WASHINGTON (Reuters) - Here is the situation on Wednesday as lawmakers try to close in on a deal for Congress to raise the U.S. government’s $14.3 trillion borrowing limit by an August 2 deadline and avoid a debt default:
* House of Representatives Speaker John Boehner, the top Republican in Congress, offers a revised deficit reduction proposal to meet conservatives’ demands for more spending cuts. The new plan provides a $900 billion debt limit hike and seeks $917 billion in spending cuts over 10 years. It calls on Congress to produce an additional $1.8 trillion in savings.
* Earlier, Boehner tells Republicans in a closed-door meeting to drop their opposition to his plan and “get your ass in line” behind what he has described as the best chance to win the deep spending cuts.
* A separate plan crafted by Senate Majority Leader Harry Reid, a Democrat, is being tweaked after a budget analysis found it would cut $2.2 trillion from deficits, about $500 billion less than claimed. Democrats want at least a $2.4 trillion debt limit hike to provide enough borrowing authority through the November 2012 elections. They are trying to match that with an equal amount of deficit cuts, a key Republican demand.
* The Boehner plan will not pass the Democratic-led Senate, Senate Democrats say.
* Amid the brinkmanship, Reid, Senate Republican Leader Mitch McConnell and Boehner are discussing how to break the impasse, lawmakers say.
* The U.S. Treasury Department says the government will no longer be able to borrow money on August 2 and there is no way to guarantee it will be able to pay all of its bills without a debt limit increase.
* White House spokesman Jay Carney says time is running out to reach a compromise on the debt limit and Republicans and Democrats must come together now on an agreement.
* Wall Street suffers its worst day in eight weeks and major global stock markets fall sharply on concerns about the impasse in Washington, while the U.S. dollar rebounds after a sell-off this week.

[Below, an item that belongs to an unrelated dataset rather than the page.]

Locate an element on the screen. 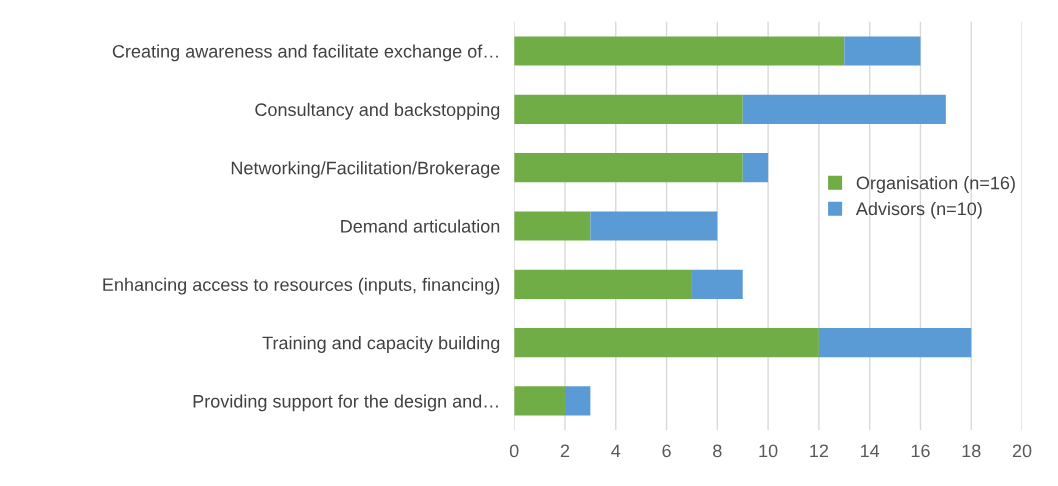 The width and height of the screenshot is (1058, 486). x-tick-label: 4 is located at coordinates (616, 451).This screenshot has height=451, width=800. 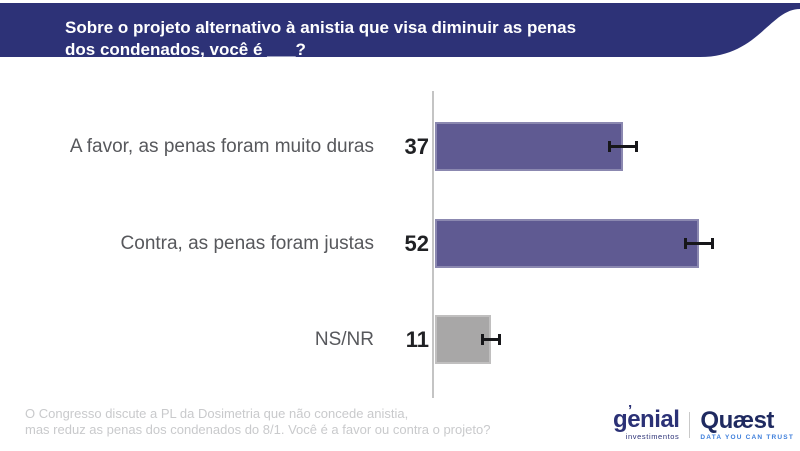 What do you see at coordinates (344, 340) in the screenshot?
I see `bar-category-label: NS/NR` at bounding box center [344, 340].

Gold falls after earlier hitting record highs for the sixth time in two weeks.
* Standard and Poor’s President Daven Sharma tells a U.S. congressional panel the ratings agency does not think the United States will default on its debt. But he says it must have a credible plan to reduce its debt burdens if it wants to keep its top-notch credit rating.
* Bank of Japan board member Hidetoshi Kamezaki warns that the impasse in U.S. debt talks is a having considerable impact on foreign exchange markets and a U.S. default could have serious effects on Japan’s financial system.